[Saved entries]

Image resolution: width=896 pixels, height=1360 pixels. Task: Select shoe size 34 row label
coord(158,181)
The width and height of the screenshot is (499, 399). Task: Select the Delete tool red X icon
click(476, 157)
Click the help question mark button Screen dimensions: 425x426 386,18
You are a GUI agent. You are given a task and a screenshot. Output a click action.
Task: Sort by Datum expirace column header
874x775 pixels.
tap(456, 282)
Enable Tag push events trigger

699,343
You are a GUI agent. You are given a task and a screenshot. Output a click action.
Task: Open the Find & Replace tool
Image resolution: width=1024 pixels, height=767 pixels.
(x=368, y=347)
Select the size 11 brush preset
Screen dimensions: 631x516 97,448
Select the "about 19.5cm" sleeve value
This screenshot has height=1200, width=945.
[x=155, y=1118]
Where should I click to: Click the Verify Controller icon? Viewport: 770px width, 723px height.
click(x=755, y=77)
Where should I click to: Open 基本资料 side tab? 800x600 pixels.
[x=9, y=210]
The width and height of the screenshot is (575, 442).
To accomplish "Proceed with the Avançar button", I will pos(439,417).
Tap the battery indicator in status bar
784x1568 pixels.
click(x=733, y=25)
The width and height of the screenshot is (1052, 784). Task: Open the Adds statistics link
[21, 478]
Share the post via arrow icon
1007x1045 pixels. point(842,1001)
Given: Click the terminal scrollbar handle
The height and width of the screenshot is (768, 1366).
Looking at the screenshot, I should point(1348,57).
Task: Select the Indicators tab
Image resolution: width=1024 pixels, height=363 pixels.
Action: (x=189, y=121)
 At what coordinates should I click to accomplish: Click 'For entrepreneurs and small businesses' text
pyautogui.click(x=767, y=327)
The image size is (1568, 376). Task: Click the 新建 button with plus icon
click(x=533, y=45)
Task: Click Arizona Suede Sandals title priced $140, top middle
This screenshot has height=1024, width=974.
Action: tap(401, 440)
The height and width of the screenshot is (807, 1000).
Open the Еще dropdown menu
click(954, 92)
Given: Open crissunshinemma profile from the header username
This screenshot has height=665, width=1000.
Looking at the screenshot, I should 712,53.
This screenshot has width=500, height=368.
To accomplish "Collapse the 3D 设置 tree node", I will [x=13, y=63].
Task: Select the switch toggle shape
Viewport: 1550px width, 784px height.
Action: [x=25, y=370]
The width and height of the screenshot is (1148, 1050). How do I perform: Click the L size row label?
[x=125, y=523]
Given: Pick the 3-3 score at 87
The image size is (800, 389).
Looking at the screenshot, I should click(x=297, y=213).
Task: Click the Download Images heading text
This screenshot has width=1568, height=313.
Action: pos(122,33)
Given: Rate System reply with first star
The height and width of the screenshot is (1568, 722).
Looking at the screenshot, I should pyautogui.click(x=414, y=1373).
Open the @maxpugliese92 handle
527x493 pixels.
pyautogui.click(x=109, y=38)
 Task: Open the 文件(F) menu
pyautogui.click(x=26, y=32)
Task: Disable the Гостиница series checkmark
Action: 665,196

WHAT IS REQUIRED: Print all of the lines above so that each one matches its original exactly.

SOLUTION FOR THIS PROBLEM:
Image resolution: width=896 pixels, height=1360 pixels. Task: Select shoe size 34 row label
coord(158,181)
The width and height of the screenshot is (499, 399). Task: Select the Delete tool red X icon
click(476, 157)
Click the help question mark button Screen dimensions: 425x426 386,18
You are a GUI agent. You are given a task and a screenshot. Output a click action.
Task: Sort by Datum expirace column header
874x775 pixels.
tap(456, 282)
Enable Tag push events trigger

699,343
You are a GUI agent. You are given a task and a screenshot. Output a click action.
Task: Open the Find & Replace tool
Image resolution: width=1024 pixels, height=767 pixels.
(x=368, y=347)
Select the size 11 brush preset
Screen dimensions: 631x516 97,448
Select the "about 19.5cm" sleeve value
This screenshot has height=1200, width=945.
[x=155, y=1118]
Where should I click to: Click the Verify Controller icon? Viewport: 770px width, 723px height.
click(x=755, y=77)
Where should I click to: Open 基本资料 side tab? 800x600 pixels.
[x=9, y=210]
The width and height of the screenshot is (575, 442).
To accomplish "Proceed with the Avançar button", I will pos(439,417).
Tap the battery indicator in status bar
784x1568 pixels.
click(x=733, y=25)
The width and height of the screenshot is (1052, 784). Task: Open the Adds statistics link
[21, 478]
Share the post via arrow icon
1007x1045 pixels. point(842,1001)
Given: Click the terminal scrollbar handle
The height and width of the screenshot is (768, 1366).
Looking at the screenshot, I should point(1348,57).
Task: Select the Indicators tab
Image resolution: width=1024 pixels, height=363 pixels.
Action: (x=189, y=121)
 At what coordinates should I click to accomplish: Click 'For entrepreneurs and small businesses' text
pyautogui.click(x=767, y=327)
The image size is (1568, 376). Task: Click the 新建 button with plus icon
click(x=533, y=45)
Task: Click Arizona Suede Sandals title priced $140, top middle
This screenshot has height=1024, width=974.
Action: tap(401, 440)
The height and width of the screenshot is (807, 1000).
Open the Еще dropdown menu
click(954, 92)
Given: Open crissunshinemma profile from the header username
This screenshot has height=665, width=1000.
Looking at the screenshot, I should 712,53.
This screenshot has width=500, height=368.
To accomplish "Collapse the 3D 设置 tree node", I will [x=13, y=63].
Task: Select the switch toggle shape
Viewport: 1550px width, 784px height.
Action: [x=25, y=370]
The width and height of the screenshot is (1148, 1050). How do I perform: Click the L size row label?
[x=125, y=523]
Given: Pick the 3-3 score at 87
The image size is (800, 389).
Looking at the screenshot, I should click(x=297, y=213).
Task: Click the Download Images heading text
This screenshot has width=1568, height=313.
Action: pos(122,33)
Given: Rate System reply with first star
The height and width of the screenshot is (1568, 722).
Looking at the screenshot, I should pyautogui.click(x=414, y=1373).
Open the @maxpugliese92 handle
527x493 pixels.
pyautogui.click(x=109, y=38)
 Task: Open the 文件(F) menu
pyautogui.click(x=26, y=32)
Task: Disable the Гостиница series checkmark
Action: 665,196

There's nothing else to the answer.